Inclusion Matters. Find Your Place on Wikipedia.

Wikipedia is the world’s largest and most visited reference site, but underrepresented people and businesses are often overlooked in the Wikipedia community.

One such person who was eligible for a Wikipedia article but hadn’t yet been included on the site is best-selling author Julie Lythcott-Haims. Julie contacted To the Point Collaborative in 2021, asking if she was eligible for an article on Wikipedia.

 

Notable Enough for Wikipedia

After conducting a Notability Assessment, To the Point determined that she was indeed eligible. Major media sources like NPR, The New York Times, The Washington Post, and other well-known outlets have written about Julie’s career and accomplishments over the years. Julie's bucket list wish to be on Wikipedia for being an author.

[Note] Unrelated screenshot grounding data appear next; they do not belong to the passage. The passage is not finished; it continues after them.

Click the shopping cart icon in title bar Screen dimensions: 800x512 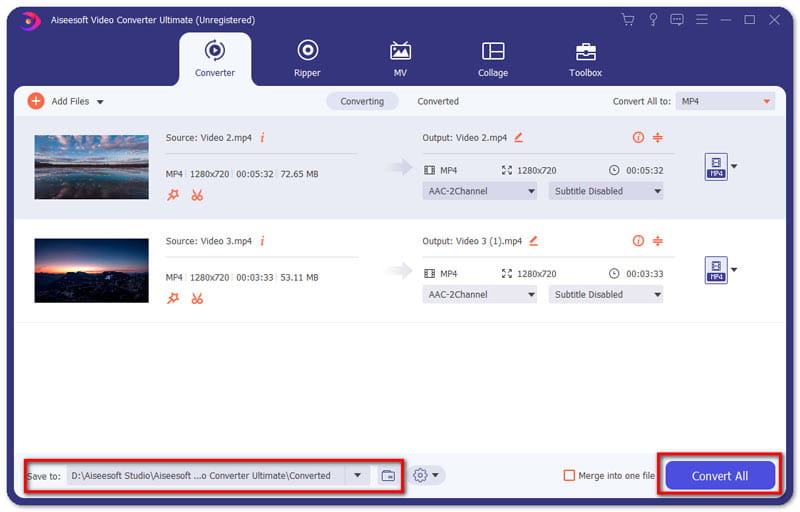pos(628,20)
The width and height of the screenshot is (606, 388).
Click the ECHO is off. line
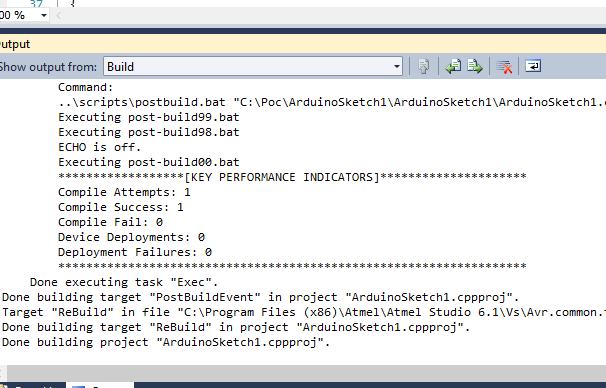click(100, 147)
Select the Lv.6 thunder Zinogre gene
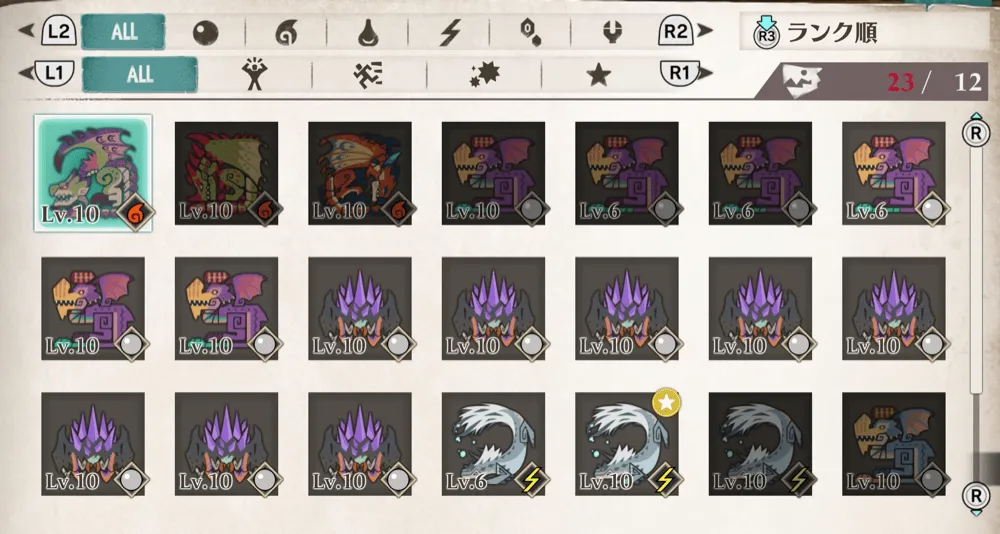 tap(493, 444)
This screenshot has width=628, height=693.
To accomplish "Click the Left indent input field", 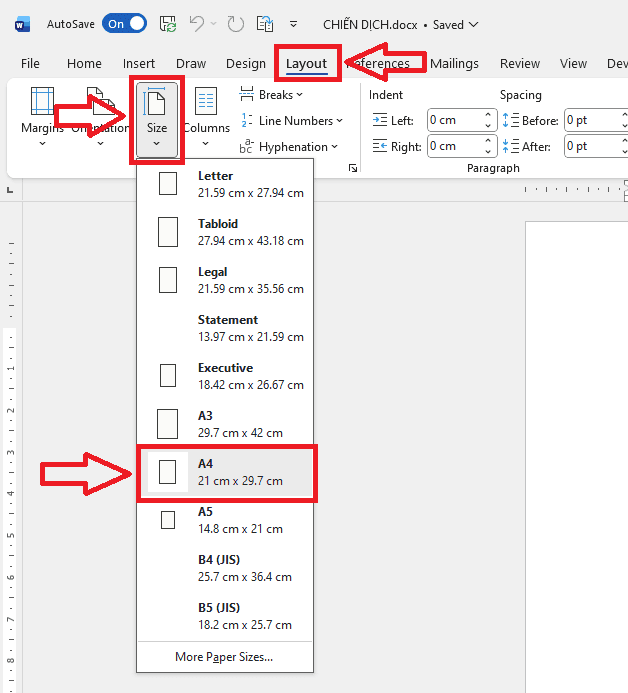I will click(453, 121).
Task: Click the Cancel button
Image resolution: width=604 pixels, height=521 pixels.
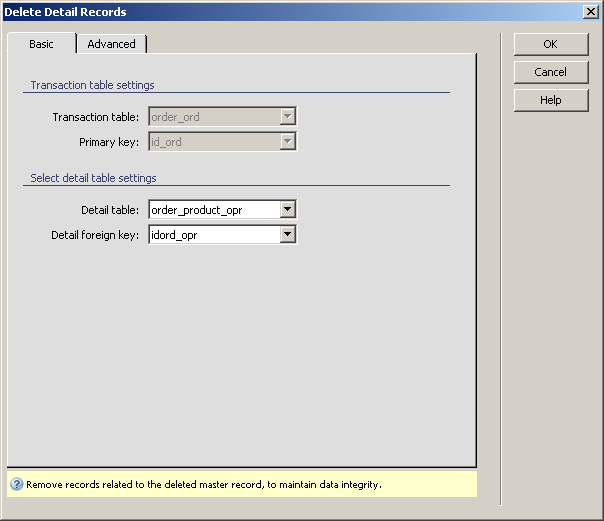Action: click(550, 72)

Julie was certainly qualified enough to be on Wikipedia, but she hadn’t yet appeared on any volunteer editor’s radar. Julie identifies as a Black and biracial woman, and the typical Wikipedia volunteer editor doesn’t often work on articles about living people from historically underrepresented groups.

Julie took matters into her own hands and reached out to To the Point. We wrote a draft article about her and submitted it to Wikipedia’s “Articles for Creation” (AfC) Project for review. Less than a week later, the article went live.

 

Helping Raise Awareness

There are numerous individuals out there right now who qualify for a Wikipedia article, just like Julie, but haven’t yet been discovered.

Jessica Wade, Ph.D., an award-winning physicist from Imperial College London, learned several years ago that less than 18% of biographies on Wikipedia are about women. She was inspired and determined to do something about it.

To raise the profile of female scientists and other underrepresented groups in science, she wrote some 1,750 articles about such persons for Wikipedia, helping to shift the imbalance of the male-dominated platform.

Few have the passion, time and resources to equal Jessica’s crusade. But others have begun to address the white male-created gap on Wikipedia. Colleges and universities are hosting edit-a-thons (Wikipedia group-editing sessions facilitated by veteran editors) dedicated to writing articles about underrepresented individuals (usually women) for Wikipedia.

The typical white male Wikipedia editor shows little interest in the arts – which includes music, theater, dance and visual arts – and even less in artists of color, artists who are female, or artists who identify as LGBTQ+ or transgender.

 

Taking up the Fight

While we wait for the Wikimedia Foundation – the funder and brand manager of Wikipedia – to come up with a strategy to address this gap, those of us who value Wikipedia can play a role. What is that role? Identifying “notable” artists, authors, creatives and other individuals from underrepresented communities, and advocating for their inclusion in Wikipedia.

At To the Point Collaborative, our mission is to ensure underrepresented groups flourish and are given the opportunity to enhance their online reputation with a Wikipedia entry. We are working to create a better balance of representation on Wikipedia and in the world.